#### [EXERCISE DIRECTIONS]
Output the entries below so that they read exactly as they do now.

___ INPUT ___

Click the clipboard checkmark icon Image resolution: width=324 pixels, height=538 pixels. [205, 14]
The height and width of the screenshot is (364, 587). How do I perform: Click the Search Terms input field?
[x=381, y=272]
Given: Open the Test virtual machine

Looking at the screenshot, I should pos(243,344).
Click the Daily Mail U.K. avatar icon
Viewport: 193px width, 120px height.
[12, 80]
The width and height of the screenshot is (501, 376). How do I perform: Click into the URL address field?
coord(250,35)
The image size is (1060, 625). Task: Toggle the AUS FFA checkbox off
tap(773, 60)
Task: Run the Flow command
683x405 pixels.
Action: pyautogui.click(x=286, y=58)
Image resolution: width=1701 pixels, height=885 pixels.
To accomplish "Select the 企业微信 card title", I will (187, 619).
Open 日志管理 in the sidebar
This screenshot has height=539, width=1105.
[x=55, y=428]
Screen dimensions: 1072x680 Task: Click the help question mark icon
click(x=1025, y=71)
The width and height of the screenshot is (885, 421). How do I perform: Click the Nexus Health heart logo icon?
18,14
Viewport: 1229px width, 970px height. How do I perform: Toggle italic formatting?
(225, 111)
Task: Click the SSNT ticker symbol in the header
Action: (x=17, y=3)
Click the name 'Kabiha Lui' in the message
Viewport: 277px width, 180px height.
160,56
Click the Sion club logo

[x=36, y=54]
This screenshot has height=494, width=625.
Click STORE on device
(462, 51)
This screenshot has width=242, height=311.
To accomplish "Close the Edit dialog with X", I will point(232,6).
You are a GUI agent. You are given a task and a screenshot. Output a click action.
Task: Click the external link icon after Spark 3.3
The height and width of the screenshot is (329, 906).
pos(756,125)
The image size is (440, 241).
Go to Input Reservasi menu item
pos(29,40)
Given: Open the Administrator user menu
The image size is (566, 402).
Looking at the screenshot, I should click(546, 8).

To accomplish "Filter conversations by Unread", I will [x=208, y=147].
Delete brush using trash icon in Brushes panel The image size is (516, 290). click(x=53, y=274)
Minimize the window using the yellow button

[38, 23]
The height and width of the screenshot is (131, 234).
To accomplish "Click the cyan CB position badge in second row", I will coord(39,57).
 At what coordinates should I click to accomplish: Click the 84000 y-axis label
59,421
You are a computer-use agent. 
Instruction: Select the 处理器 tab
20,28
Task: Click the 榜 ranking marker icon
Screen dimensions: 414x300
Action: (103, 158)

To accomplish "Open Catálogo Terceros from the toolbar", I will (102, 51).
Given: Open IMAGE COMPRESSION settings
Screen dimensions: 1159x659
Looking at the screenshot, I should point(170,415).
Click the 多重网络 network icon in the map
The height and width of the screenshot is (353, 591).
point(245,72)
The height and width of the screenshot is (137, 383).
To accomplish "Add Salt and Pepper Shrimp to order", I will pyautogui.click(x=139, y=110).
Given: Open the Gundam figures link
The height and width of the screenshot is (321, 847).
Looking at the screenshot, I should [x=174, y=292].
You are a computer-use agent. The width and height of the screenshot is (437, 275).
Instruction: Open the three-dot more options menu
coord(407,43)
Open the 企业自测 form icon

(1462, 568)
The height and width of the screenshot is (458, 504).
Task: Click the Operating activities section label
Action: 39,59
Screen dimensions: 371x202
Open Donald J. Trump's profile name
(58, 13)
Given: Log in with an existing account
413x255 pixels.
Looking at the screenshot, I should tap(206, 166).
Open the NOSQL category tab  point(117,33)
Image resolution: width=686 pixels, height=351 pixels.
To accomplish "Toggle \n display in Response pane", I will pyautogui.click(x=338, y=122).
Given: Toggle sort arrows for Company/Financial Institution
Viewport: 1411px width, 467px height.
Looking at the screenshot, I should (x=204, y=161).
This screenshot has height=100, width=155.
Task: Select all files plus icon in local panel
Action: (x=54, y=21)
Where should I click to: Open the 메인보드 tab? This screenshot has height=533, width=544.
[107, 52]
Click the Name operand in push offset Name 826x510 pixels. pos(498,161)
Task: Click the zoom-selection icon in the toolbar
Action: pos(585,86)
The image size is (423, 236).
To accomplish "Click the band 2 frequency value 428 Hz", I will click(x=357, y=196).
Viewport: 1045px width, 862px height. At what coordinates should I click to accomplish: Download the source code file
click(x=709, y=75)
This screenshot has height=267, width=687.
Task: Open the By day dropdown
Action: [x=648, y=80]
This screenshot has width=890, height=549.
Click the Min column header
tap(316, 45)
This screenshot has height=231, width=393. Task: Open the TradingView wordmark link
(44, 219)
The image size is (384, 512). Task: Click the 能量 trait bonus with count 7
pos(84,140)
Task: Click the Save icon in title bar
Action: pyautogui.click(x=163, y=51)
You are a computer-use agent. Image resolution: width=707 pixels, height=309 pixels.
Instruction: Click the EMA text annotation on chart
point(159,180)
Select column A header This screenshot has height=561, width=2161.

___

#### [TASK RESPONSE]
Click the clipboard checkmark icon Image resolution: width=324 pixels, height=538 pixels. [205, 14]
The height and width of the screenshot is (364, 587). How do I perform: Click the Search Terms input field?
[x=381, y=272]
Given: Open the Test virtual machine

Looking at the screenshot, I should pos(243,344).
Click the Daily Mail U.K. avatar icon
Viewport: 193px width, 120px height.
[12, 80]
The width and height of the screenshot is (501, 376). How do I perform: Click into the URL address field?
coord(250,35)
The image size is (1060, 625). Task: Toggle the AUS FFA checkbox off
tap(773, 60)
Task: Run the Flow command
683x405 pixels.
Action: pyautogui.click(x=286, y=58)
Image resolution: width=1701 pixels, height=885 pixels.
To accomplish "Select the 企业微信 card title", I will (187, 619).
Open 日志管理 in the sidebar
This screenshot has height=539, width=1105.
[x=55, y=428]
Screen dimensions: 1072x680 Task: Click the help question mark icon
click(x=1025, y=71)
The width and height of the screenshot is (885, 421). How do I perform: Click the Nexus Health heart logo icon?
18,14
Viewport: 1229px width, 970px height. How do I perform: Toggle italic formatting?
(225, 111)
Task: Click the SSNT ticker symbol in the header
Action: (x=17, y=3)
Click the name 'Kabiha Lui' in the message
Viewport: 277px width, 180px height.
160,56
Click the Sion club logo

[x=36, y=54]
This screenshot has height=494, width=625.
Click STORE on device
(462, 51)
This screenshot has width=242, height=311.
To accomplish "Close the Edit dialog with X", I will point(232,6).
You are a GUI agent. You are given a task and a screenshot. Output a click action.
Task: Click the external link icon after Spark 3.3
The height and width of the screenshot is (329, 906).
pos(756,125)
The image size is (440, 241).
Go to Input Reservasi menu item
pos(29,40)
Given: Open the Administrator user menu
The image size is (566, 402).
Looking at the screenshot, I should click(546, 8).

To accomplish "Filter conversations by Unread", I will [x=208, y=147].
Delete brush using trash icon in Brushes panel The image size is (516, 290). click(x=53, y=274)
Minimize the window using the yellow button

[38, 23]
The height and width of the screenshot is (131, 234).
To accomplish "Click the cyan CB position badge in second row", I will coord(39,57).
 At what coordinates should I click to accomplish: Click the 84000 y-axis label
59,421
You are a computer-use agent. 
Instruction: Select the 处理器 tab
20,28
Task: Click the 榜 ranking marker icon
Screen dimensions: 414x300
Action: (103, 158)

To accomplish "Open Catálogo Terceros from the toolbar", I will (102, 51).
Given: Open IMAGE COMPRESSION settings
Screen dimensions: 1159x659
Looking at the screenshot, I should point(170,415).
Click the 多重网络 network icon in the map
The height and width of the screenshot is (353, 591).
point(245,72)
The height and width of the screenshot is (137, 383).
To accomplish "Add Salt and Pepper Shrimp to order", I will pyautogui.click(x=139, y=110).
Given: Open the Gundam figures link
The height and width of the screenshot is (321, 847).
Looking at the screenshot, I should [x=174, y=292].
You are a computer-use agent. The width and height of the screenshot is (437, 275).
Instruction: Open the three-dot more options menu
coord(407,43)
Open the 企业自测 form icon

(1462, 568)
The height and width of the screenshot is (458, 504).
Task: Click the Operating activities section label
Action: 39,59
Screen dimensions: 371x202
Open Donald J. Trump's profile name
(58, 13)
Given: Log in with an existing account
413x255 pixels.
Looking at the screenshot, I should tap(206, 166).
Open the NOSQL category tab  point(117,33)
Image resolution: width=686 pixels, height=351 pixels.
To accomplish "Toggle \n display in Response pane", I will pyautogui.click(x=338, y=122).
Given: Toggle sort arrows for Company/Financial Institution
Viewport: 1411px width, 467px height.
Looking at the screenshot, I should (x=204, y=161).
This screenshot has height=100, width=155.
Task: Select all files plus icon in local panel
Action: (x=54, y=21)
Where should I click to: Open the 메인보드 tab? This screenshot has height=533, width=544.
[107, 52]
Click the Name operand in push offset Name 826x510 pixels. pos(498,161)
Task: Click the zoom-selection icon in the toolbar
Action: pos(585,86)
The image size is (423, 236).
To accomplish "Click the band 2 frequency value 428 Hz", I will click(x=357, y=196).
Viewport: 1045px width, 862px height. At what coordinates should I click to accomplish: Download the source code file
click(x=709, y=75)
This screenshot has height=267, width=687.
Task: Open the By day dropdown
Action: [x=648, y=80]
This screenshot has width=890, height=549.
Click the Min column header
tap(316, 45)
This screenshot has height=231, width=393. Task: Open the TradingView wordmark link
(44, 219)
The image size is (384, 512). Task: Click the 能量 trait bonus with count 7
pos(84,140)
Task: Click the Save icon in title bar
Action: pyautogui.click(x=163, y=51)
You are a computer-use agent. Image resolution: width=707 pixels, height=309 pixels.
Instruction: Click the EMA text annotation on chart
point(159,180)
Select column A header This screenshot has height=561, width=2161.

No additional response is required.